Geteilter Meinung kann man über die Besetzung der Hauptrolle sein. Rein schauspielerisch erachte ich persönlich Lugosis Leistung nicht nur als die klar bessere, ich würde Carlos Villarías in gewissen Szenen sogar gnadenloses Overacting unterstellen, das eher an eine Faschingsmaskerade erinnert als an einen Vampirgrafen. Die unmenschliche Unnahbarkeit Lugosis erreicht Villarías jedenfalls nicht. Andererseits soll der ungarische Akzent, den die Produzenten ihm nahegelegt hatten, Kritikern zufolge sehr gut gelungen sein, was ich mir aber nicht zu bewerten anmaße.
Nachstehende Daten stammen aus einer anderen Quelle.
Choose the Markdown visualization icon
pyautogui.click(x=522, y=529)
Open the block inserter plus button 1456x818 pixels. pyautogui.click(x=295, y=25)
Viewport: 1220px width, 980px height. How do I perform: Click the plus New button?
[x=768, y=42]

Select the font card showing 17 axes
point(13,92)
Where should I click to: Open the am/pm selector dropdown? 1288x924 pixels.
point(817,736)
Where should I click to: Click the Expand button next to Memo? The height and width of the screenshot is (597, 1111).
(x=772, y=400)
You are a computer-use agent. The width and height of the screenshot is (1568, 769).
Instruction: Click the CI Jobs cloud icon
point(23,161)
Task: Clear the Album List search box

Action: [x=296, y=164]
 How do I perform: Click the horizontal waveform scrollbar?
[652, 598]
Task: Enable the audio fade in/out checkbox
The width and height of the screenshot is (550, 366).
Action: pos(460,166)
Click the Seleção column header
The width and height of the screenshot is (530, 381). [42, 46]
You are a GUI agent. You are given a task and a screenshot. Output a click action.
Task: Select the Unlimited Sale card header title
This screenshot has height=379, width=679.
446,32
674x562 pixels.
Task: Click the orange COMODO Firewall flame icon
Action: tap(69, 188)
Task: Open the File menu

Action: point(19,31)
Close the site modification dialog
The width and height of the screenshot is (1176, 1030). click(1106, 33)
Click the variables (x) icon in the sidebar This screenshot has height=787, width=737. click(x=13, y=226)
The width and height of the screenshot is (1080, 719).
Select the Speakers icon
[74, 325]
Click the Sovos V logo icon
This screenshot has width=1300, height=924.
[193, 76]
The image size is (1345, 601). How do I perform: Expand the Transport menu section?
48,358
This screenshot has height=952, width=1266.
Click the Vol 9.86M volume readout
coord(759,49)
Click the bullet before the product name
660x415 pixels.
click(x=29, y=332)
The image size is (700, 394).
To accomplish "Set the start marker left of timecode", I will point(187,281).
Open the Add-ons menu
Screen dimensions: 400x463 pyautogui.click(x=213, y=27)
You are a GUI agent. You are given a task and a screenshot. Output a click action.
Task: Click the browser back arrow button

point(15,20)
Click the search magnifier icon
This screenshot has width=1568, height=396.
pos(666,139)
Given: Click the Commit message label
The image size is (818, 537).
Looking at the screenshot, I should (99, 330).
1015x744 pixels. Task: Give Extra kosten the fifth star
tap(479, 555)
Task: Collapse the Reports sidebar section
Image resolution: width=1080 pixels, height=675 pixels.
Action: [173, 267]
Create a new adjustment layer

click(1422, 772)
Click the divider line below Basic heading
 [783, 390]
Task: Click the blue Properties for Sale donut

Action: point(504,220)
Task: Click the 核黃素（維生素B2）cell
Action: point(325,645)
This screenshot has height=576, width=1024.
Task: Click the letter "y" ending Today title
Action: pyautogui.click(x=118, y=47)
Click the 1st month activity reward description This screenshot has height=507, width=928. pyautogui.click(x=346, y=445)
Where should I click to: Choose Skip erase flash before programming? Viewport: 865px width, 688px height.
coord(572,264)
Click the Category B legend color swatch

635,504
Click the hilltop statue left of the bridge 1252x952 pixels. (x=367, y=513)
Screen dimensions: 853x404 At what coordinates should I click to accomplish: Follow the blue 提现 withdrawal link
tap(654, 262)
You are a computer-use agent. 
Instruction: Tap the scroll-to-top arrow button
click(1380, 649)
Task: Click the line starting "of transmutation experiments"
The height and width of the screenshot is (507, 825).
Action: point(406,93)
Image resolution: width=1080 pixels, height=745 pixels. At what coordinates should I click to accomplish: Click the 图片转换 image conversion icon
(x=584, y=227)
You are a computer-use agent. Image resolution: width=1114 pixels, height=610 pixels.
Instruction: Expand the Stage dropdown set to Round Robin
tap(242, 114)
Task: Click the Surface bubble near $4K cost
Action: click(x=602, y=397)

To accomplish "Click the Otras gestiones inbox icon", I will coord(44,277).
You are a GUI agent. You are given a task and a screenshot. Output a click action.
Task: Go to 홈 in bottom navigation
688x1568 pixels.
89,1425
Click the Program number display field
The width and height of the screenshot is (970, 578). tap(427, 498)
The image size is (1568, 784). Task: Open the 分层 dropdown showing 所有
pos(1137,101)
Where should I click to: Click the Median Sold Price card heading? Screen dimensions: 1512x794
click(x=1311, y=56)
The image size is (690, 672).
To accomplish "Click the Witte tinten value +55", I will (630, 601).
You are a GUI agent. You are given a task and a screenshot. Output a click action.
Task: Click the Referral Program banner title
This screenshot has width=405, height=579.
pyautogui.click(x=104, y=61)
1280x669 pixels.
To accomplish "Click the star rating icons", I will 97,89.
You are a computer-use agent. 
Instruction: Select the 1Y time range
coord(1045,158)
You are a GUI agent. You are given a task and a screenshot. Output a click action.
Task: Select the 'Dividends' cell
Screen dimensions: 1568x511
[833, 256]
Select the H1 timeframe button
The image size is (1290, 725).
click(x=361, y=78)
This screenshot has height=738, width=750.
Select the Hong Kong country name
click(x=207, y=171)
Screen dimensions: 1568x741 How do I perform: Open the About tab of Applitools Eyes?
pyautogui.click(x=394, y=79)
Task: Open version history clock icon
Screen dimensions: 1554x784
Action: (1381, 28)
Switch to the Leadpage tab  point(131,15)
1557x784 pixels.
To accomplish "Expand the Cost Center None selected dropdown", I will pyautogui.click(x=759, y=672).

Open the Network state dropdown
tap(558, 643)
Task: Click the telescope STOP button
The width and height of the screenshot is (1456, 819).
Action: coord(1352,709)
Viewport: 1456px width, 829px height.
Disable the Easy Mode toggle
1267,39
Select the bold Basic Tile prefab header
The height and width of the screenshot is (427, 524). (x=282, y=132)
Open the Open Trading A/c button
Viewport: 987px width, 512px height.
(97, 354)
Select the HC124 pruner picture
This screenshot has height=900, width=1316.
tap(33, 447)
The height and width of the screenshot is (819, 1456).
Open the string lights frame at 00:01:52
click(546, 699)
Wohltuend kommt allerdings die spärliche Gestik des Spaniers rüber im Gegensatz zu Lugosis überbordender Theatralik. Wenn sich bei der Unterhaltung im Schloss beispielsweise Renfield in den Finger schneidet und Dracula zuerst gierig hinschaut, bis ihm das Kruzifix an Renfields Hals auffällt, schwingt Lugosi höchst dramatisch seinen Umhang vor das Gesicht, um sich zu schützen. Villarías hingegen schaut eher angewidert weg und zieht sich ein Stück zurück, was doch natürlicher erscheint und besser in den Film passt als das, was Lugosi hier an Theater inszeniert. Auch muss ich dazusagen, dass das Hypnoseduell zwischen Dracula und Van Helsing in der spanischen Version intensiver wirkt, gerade weil Villarías so massiv die Augen aufreißt und so aussieht, als habe er gerade eine Zitrone mit Senfsauce verspeist.
Bei der Darstellung des Renfield nehmen sich Dwight Frye und Pablo Àlvarez Rubio nicht viel. Rubio spielt den Wahnsinnigen wahrhaftig so, als sei er selbst dem Wahnsinn verfallen - gegenüber Frye (der seinen besten Moment vielleicht dann hat, als er aus der Schiffskajüte nach oben blickt und irre kichert) wirkt er vielleicht deswegen noch stärker, weil ihm mehr Szenen zuteil werden, in denen er sich beweisen kann.
“Drácula” gilt im internen Vergleich unter Experten nicht umsonst als der bessere Film gegenüber “Dracula”, denn er führt viele unfertig erscheinende Dialoge der US-Version sinnvoll weiter und besitzt dennoch durch die innovative Kamera und Regie das größere Tempo. Die Darstellung des Dracula ist sicher Geschmackssache, ich persönlich bevorzuge Lugosis Darstellung, wenngleich Villarías gemäßigtere Gestik doch angenehmer wirkt. Wohl auch aufgrund der Tatsache, dass die spanische Version als verschollen galt, bis der Filmhistoriker David J. Skal sie vor rund 15 Jahren in Kuba wiederentdeckte, ist Melfords Film heute der unbekanntere der beiden; der schlechtere ist er aber keinesfalls.